Descrição
Desastres ambientais em si sempre existiram. No debate atual eles são atribuídos geralmente à atividade humana. Sua magnitude, ao lado das ameaças do aquecimento global, os coloca na ordem do dia. Mas no que consiste a crise ecológica de nosso tempo? A retórica ambientalista tem levado ao questionamento moral das ações dos homens. Os passos seguintes são a universalização dos responsáveis, bem como a idealização da sustentabilidade.
Guilherme Uchimura é consciente das limitações dessa retórica e mostra que há algo de novo na história da devastação da natureza. Para apreendê-lo, regula com precisão a mira da crítica. Ao invés de olhar para o meio ambiente, escolhe o capital. Com isso, conclui que catástrofes naturais são metamorfoseadas por expropriações capitalistas. A partir desse momento, não se pode mais falar em erros humanos e danos ecológicos, mas sim em desastres ambientais para o capital. É disso que se trata o presente livro. Desenvolve com destreza tese marxista de que a reprodução desses desastres está ligada ao modo de produção social.
Assim, é possível redefinir a tragédia: ao integrar a acumulação, o extrativismo promove, em proporções cada vez maiores, seu próprio excesso. A tragédia, porém, tem nome. O rompimento da Barragem de Fundão foi a mais devastadora catástrofe da mineração brasileira.

> **DADOS DO EXERCÍCIO**
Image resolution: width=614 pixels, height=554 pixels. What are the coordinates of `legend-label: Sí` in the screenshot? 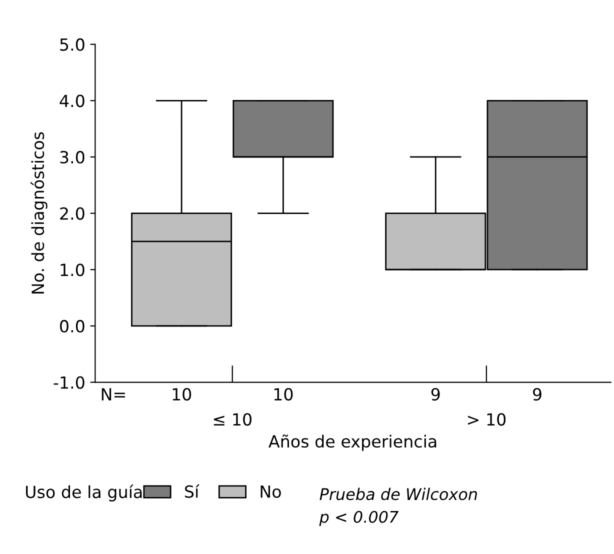 It's located at (192, 491).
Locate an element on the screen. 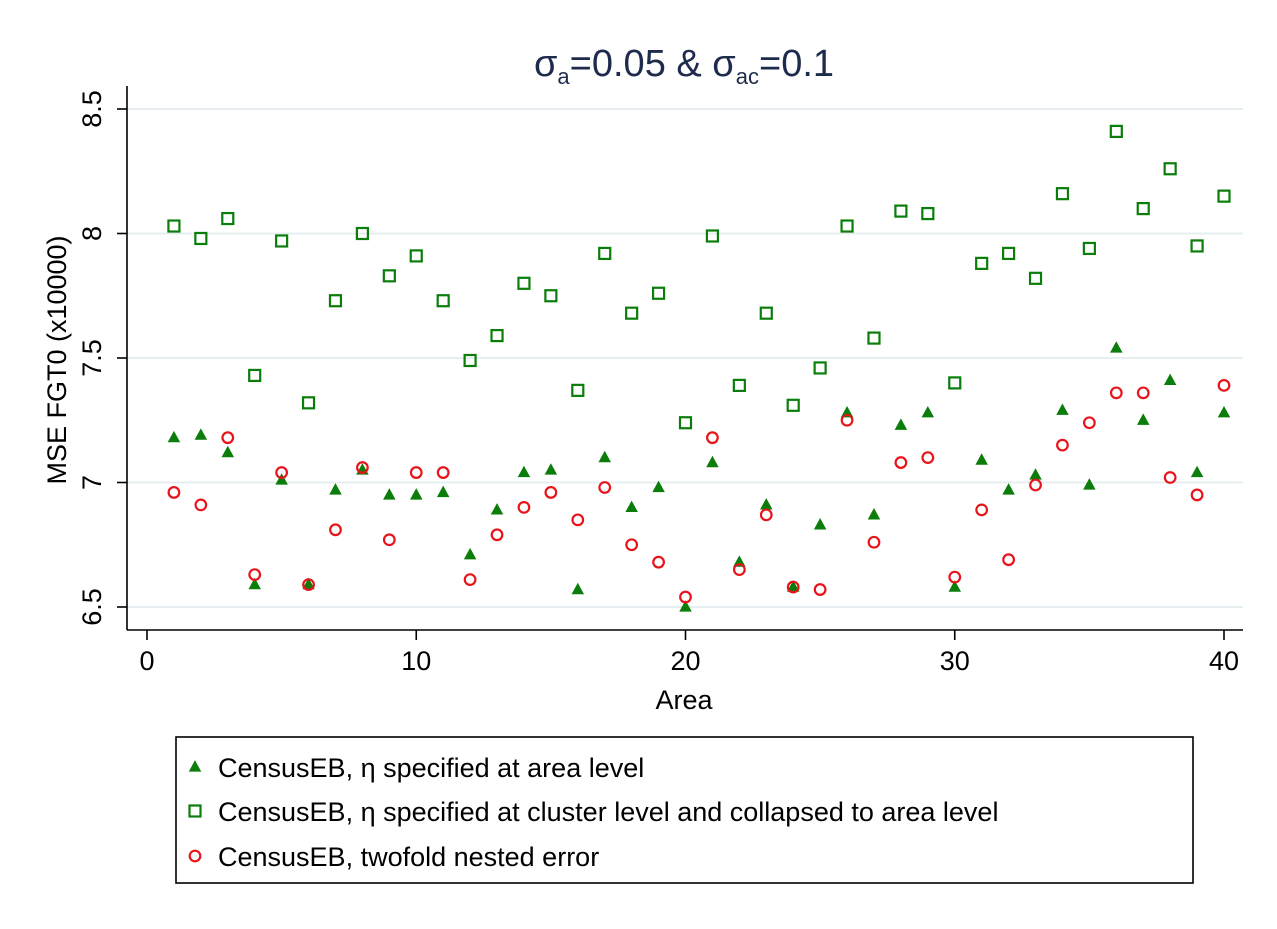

> **ENUNCIADO**
Retome a descrição do livro sobre desastres ambientais e capital, continuando o texto a partir da última frase apresentada. A listagem provém de uma fonte diferente da do trecho.

> **RESPOSTA DA TAREFA**
Uchimura não a toma por um “case”. Sua crítica geral do capitalismo entrelaça-se com o empreendimento envolvido. O resultado é uma reflexão poderosa sobre a história do aproveitamento industrial de rejeitos. Nela, pelotas de minério descartáveis são constituídas de trabalho vivo não pago e porções de insumos ainda não aproveitáveis. Guardam, portanto, o potencial de se tornar ferro-mercadoria. Por isso, devem ser acumuladas e incorporadas aos cálculos de risco em cenários econômicos desfavoráveis. Na análise acurada do autor, o reservatório de resíduos do Fundão era também reserva futura de “ruminação de valor”.
A crítica avança e dá voz aos atingidos, expropriados de suas terras e modos de vida. A comunidade de Gesteira emerge nas páginas do livro pela reconstrução da ação coletiva em defesa do reassentamento. Uma luta que não se dirigiu apenas aos grupos de interesse, mas confrontou-se também com dinâmicas jurídicas que buscam violentamente assujeitá-los, de sorte a esvaziar a organização popular e convertê-los em sujeitos-proprietários de créditos. Tal conversão tem sido meio de precarização da existência. Gesteira não se furta de enfrentá-la.
Trata-se de um livro precioso que atravessa cuidadosamente a complexidade dos processos indicados. Leitura fundamental para entendermos tanto nossa maior tragédia ambiental, quanto a crise ecológica do capitalismo global.
Guilherme Leite Gonçalves (Universidade do Estado do Rio de Janeiro)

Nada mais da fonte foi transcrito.